*** INFORMATION SUPPLIED ***

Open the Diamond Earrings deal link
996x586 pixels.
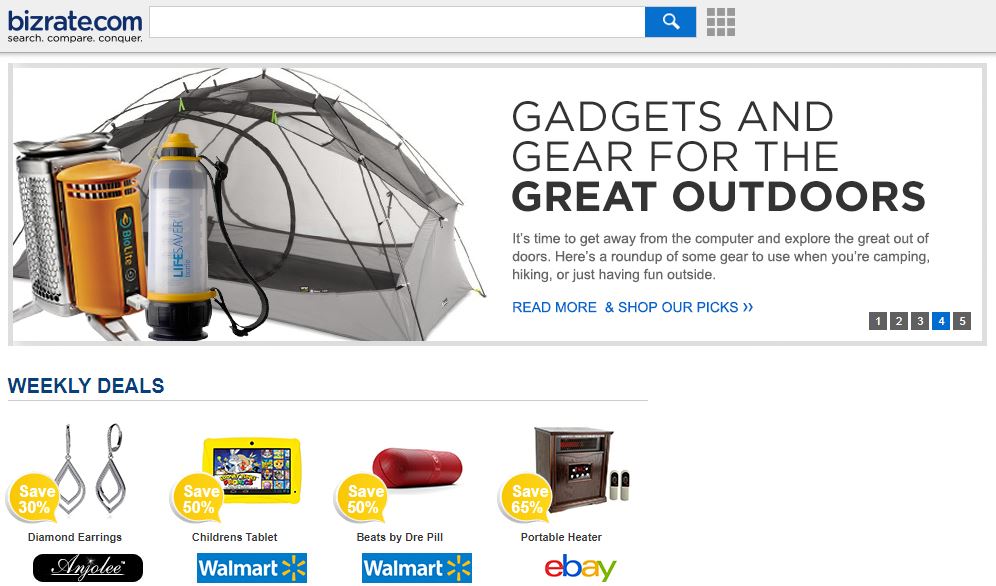[x=75, y=537]
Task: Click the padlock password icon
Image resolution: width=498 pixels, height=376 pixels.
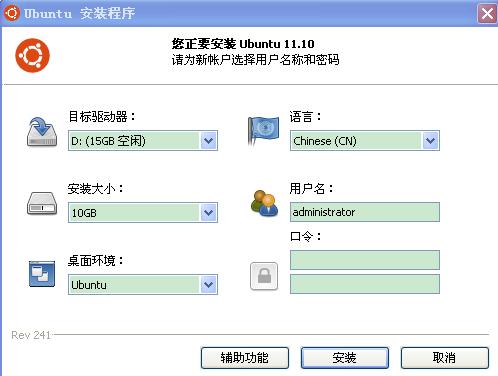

***

◆ EXERCISE DESCRIPTION
Transcribe the data exactly and leave no picture in the copy.

◆ RESULT FOR THIS TASK
Open the Diamond Earrings deal link
996x586 pixels.
[x=75, y=537]
Task: Click the padlock password icon
Image resolution: width=498 pixels, height=376 pixels.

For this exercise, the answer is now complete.